### TASK ITEM
In the data below, find the line containing "Instruction: Select the Marquee tool"; reproduce that line and all subsequent lines exactly, and nothing else.

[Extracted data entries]
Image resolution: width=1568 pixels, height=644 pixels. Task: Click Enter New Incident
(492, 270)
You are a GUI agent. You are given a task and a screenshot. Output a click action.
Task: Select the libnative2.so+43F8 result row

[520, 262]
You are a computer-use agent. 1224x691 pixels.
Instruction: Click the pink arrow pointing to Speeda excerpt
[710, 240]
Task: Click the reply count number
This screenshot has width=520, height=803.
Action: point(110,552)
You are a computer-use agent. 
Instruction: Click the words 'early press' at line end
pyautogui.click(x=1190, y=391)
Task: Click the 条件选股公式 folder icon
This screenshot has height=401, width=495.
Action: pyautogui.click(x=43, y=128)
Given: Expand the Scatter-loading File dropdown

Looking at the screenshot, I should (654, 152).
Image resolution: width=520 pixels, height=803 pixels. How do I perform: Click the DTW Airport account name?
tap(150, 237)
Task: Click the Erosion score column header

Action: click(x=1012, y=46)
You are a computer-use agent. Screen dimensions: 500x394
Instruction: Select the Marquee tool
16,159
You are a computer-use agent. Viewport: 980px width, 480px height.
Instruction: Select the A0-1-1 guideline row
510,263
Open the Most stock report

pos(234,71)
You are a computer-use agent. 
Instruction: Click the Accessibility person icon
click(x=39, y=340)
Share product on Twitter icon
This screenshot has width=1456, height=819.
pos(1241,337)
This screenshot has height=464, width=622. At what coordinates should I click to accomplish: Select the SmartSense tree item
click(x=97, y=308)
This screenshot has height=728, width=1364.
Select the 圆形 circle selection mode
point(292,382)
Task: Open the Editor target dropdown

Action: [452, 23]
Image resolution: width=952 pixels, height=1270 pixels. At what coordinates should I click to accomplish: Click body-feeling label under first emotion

### YOUR SOLUTION
Instruction: Select the Marquee tool
16,159
You are a computer-use agent. Viewport: 980px width, 480px height.
Instruction: Select the A0-1-1 guideline row
510,263
Open the Most stock report

pos(234,71)
You are a computer-use agent. 
Instruction: Click the Accessibility person icon
click(x=39, y=340)
Share product on Twitter icon
This screenshot has width=1456, height=819.
pos(1241,337)
This screenshot has height=464, width=622. At what coordinates should I click to accomplish: Select the SmartSense tree item
click(x=97, y=308)
This screenshot has height=728, width=1364.
Select the 圆形 circle selection mode
point(292,382)
Task: Open the Editor target dropdown

Action: [452, 23]
Image resolution: width=952 pixels, height=1270 pixels. At what coordinates should I click to accomplish: Click body-feeling label under first emotion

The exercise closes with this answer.